Up to 90% of drug users perceive their drug use as beneficial or non-problematic – including both prescription and illegal drugs, with such benefits including helping people to relax, Dr Ivers said.
Some 100 members of the Citizens’ Assembly on Drugs Use, which gathered for the first time in Malahide on Saturday, were told that drugs impacted individuals and families every day and their work on the Assembly had the opportunity to positively impact countless lives across the country through their recommendations.
They will issue a report with recommendations on Ireland’s drug policy later this year which will then go to the Oireachtas for consideration.

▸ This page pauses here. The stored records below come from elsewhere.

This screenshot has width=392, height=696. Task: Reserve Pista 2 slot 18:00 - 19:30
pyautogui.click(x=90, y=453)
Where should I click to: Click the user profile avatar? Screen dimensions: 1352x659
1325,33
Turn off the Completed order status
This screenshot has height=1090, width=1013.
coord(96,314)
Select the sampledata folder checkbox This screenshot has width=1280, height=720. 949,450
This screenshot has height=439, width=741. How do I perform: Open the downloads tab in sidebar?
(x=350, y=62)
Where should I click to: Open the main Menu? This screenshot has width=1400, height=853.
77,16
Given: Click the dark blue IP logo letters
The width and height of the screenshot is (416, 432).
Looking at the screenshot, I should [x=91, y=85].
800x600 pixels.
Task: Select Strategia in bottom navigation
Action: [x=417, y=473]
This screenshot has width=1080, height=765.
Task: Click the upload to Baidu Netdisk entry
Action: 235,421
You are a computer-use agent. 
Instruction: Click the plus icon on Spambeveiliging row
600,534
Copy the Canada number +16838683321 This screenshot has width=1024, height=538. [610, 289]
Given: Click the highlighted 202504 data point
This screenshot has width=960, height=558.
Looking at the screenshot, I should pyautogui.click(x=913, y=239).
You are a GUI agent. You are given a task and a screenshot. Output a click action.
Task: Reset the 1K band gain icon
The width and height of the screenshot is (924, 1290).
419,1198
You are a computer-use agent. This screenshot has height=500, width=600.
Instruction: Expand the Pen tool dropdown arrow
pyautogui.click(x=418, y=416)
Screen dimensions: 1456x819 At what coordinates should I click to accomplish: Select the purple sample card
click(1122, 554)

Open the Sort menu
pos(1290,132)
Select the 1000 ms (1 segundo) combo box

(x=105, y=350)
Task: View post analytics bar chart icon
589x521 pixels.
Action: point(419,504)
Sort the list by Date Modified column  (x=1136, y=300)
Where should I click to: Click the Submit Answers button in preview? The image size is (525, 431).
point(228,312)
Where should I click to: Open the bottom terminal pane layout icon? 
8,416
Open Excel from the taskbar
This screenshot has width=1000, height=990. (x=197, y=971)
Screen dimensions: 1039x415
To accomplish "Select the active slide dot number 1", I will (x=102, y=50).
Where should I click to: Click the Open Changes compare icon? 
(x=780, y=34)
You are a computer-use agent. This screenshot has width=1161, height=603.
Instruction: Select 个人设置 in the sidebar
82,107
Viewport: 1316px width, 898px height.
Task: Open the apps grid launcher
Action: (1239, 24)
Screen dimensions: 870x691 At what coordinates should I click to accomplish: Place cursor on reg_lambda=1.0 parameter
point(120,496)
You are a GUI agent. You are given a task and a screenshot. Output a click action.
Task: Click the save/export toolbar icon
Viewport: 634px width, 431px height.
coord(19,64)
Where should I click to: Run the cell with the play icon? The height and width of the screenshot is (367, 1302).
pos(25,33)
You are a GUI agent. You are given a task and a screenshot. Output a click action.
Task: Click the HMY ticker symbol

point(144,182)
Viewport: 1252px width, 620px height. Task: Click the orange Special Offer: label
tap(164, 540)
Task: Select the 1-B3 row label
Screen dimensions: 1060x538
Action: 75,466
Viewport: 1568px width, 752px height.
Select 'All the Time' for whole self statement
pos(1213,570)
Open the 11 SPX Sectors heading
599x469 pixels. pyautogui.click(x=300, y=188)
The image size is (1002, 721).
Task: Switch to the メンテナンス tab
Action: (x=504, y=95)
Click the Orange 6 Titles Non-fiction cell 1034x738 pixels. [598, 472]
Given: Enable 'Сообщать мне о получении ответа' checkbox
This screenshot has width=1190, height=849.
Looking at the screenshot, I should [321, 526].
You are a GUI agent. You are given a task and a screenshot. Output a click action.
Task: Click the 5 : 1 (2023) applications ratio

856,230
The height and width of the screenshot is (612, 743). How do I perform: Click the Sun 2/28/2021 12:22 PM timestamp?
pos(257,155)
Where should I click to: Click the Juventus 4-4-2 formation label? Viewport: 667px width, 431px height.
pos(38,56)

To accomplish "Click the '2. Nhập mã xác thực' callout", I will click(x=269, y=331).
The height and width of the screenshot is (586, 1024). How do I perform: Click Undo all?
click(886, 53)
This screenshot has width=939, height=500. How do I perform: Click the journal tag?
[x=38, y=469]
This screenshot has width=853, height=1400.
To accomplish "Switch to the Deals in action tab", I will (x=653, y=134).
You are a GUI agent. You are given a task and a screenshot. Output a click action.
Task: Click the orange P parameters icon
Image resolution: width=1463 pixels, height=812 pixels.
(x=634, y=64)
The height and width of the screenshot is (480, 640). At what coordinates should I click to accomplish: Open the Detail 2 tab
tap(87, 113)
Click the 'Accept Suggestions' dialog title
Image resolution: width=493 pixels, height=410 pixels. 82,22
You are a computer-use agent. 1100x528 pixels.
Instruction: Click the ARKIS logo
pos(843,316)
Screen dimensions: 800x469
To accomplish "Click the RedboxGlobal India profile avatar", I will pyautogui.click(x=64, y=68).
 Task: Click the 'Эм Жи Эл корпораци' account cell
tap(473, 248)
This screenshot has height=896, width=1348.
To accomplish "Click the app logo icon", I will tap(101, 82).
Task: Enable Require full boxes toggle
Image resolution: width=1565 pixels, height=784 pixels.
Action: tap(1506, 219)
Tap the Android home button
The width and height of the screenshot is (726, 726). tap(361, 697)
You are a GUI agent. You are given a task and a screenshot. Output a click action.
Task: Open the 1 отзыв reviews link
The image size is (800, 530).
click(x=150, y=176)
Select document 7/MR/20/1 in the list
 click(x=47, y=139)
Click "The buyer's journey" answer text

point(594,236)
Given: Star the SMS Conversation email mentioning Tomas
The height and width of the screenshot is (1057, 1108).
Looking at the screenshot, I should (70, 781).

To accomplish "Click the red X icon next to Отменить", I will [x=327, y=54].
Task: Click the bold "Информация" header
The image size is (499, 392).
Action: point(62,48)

The need to stop stigmatising and villainising drug users was raised as a concern by multiple speakers.
Dr Sharon Lambert from the School of Applied Psychology in University College Cork said that stigma and shame blocks people with a substance dependence from accessing help.
She compared the current stigma around drug use to attitudes around mental health in the 1980s and 1990s in Ireland.
And drug policies that tell you that you are a criminal feed into that stigma, she said.
It can be too difficult for many people to seek help unless we create a compassionate system to support them, she said.
Studies show that some 80%-90% of people who are drug dependent have experienced trauma, Dr Lambert said.
And if someone who had suffered major psychological trauma could not access services but found a substance that made them feel they could cope with their own emotional pain, how can society then harm them further by giving them a criminal conviction, she asked.
Philly McMahon, former GAA player whose brother John suffered a heroin addiction and died, said that a medical model would better help people struggling with mental health problems that they then self-medicated with drugs and ultimately get caught in the criminal justice system for what was originally a medical issue.
One man who was plagued by memories of sexual abuse took sleeping pills to try to escape images in his mind of that trauma and subsequently got reprimanded in prison for taking medication without a prescription when what he really needed was psychological and medical help, Mr McMahon said.
Adopting a medical model around drug use, treating it as a medical issue rather than a criminal justice one, could help people break free from their addiction and free up resources currently tied up in expensive prison sentences and court dates.
However, psychiatrist Dr Mary Cannon warned that if society decides to further normalise drug use then young people will take drugs.
Paul Reid, who chaired the meeting, warned that drug use is not just a conceptual issue but a real issue that affects people today.
The Citizens’ Assembly on Drugs Use was established following a resolution of Dáil Éireann in February this year.
Members have been randomly selected to participate following the issuing of 20,000 invitations to households around the country.
The Citizens’ Assembly has been asked to consider the legislative, policy, and operational changes the State could make to significantly reduce the harmful impacts of illicit drugs on individuals, families, communities and wider society and to report to the Houses of the Oireachtas this year.